RECORDS PROVIDED below:
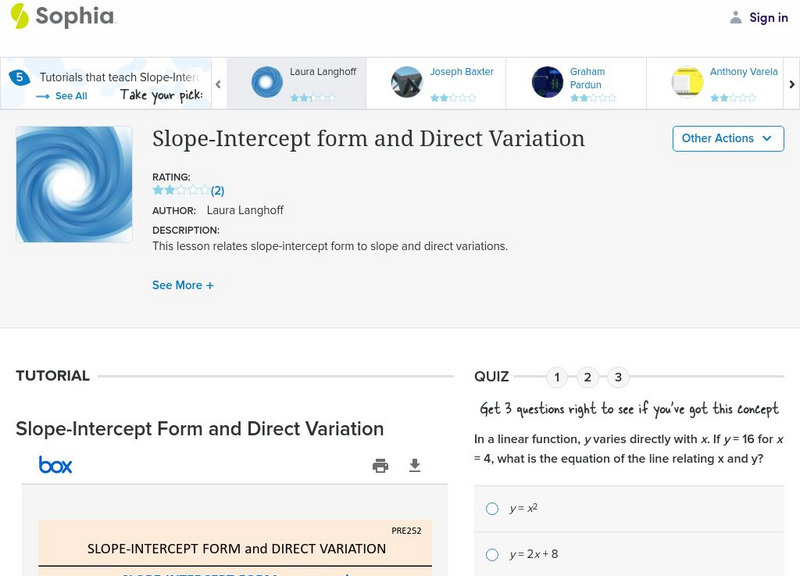Viewport: 800px width, 576px height.
Task: Click the blue swirl tutorial thumbnail image
Action: (74, 184)
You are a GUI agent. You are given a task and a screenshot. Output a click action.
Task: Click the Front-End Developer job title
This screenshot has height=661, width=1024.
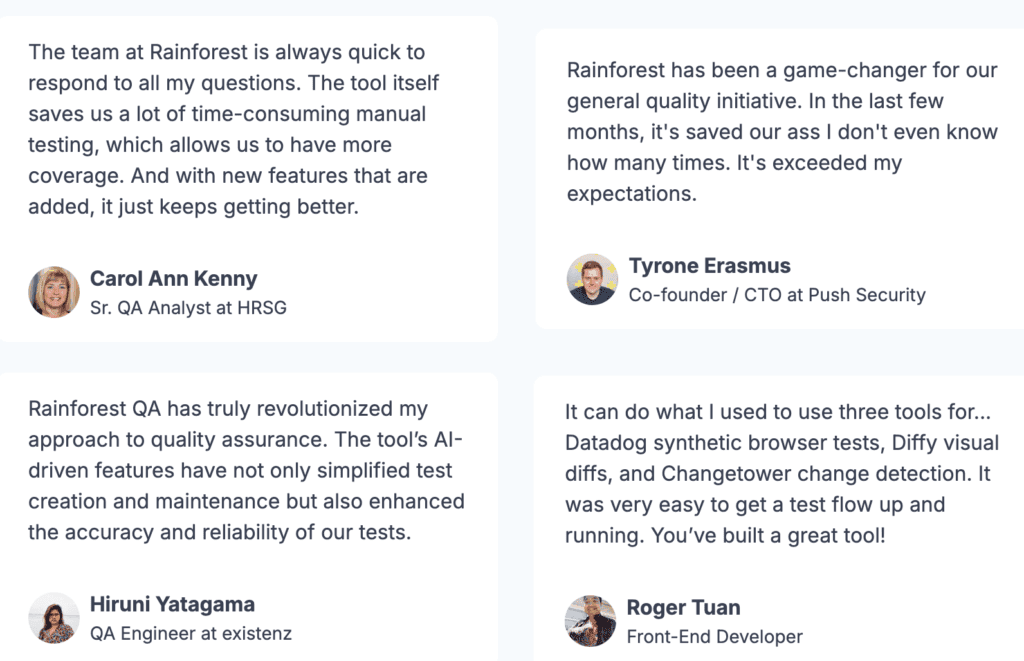click(x=714, y=636)
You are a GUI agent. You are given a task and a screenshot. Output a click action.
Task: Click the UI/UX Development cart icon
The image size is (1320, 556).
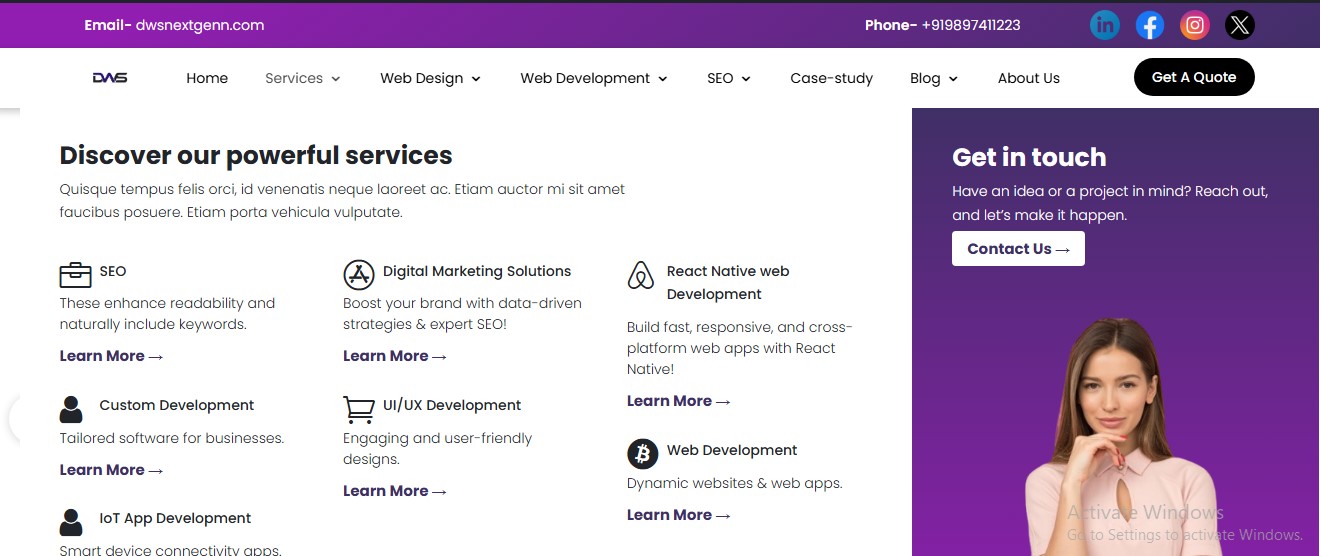tap(359, 408)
End of RECORDS PROVIDED.
TASK TO COMPLETE: Please copy the lines exactly, beginning at the one containing "Task: Click the UI/UX Development cart icon" and ending at the last line of the records above, both included, with the pictures left out.

WORKED SOLUTION:
Task: Click the UI/UX Development cart icon
The image size is (1320, 556).
tap(359, 408)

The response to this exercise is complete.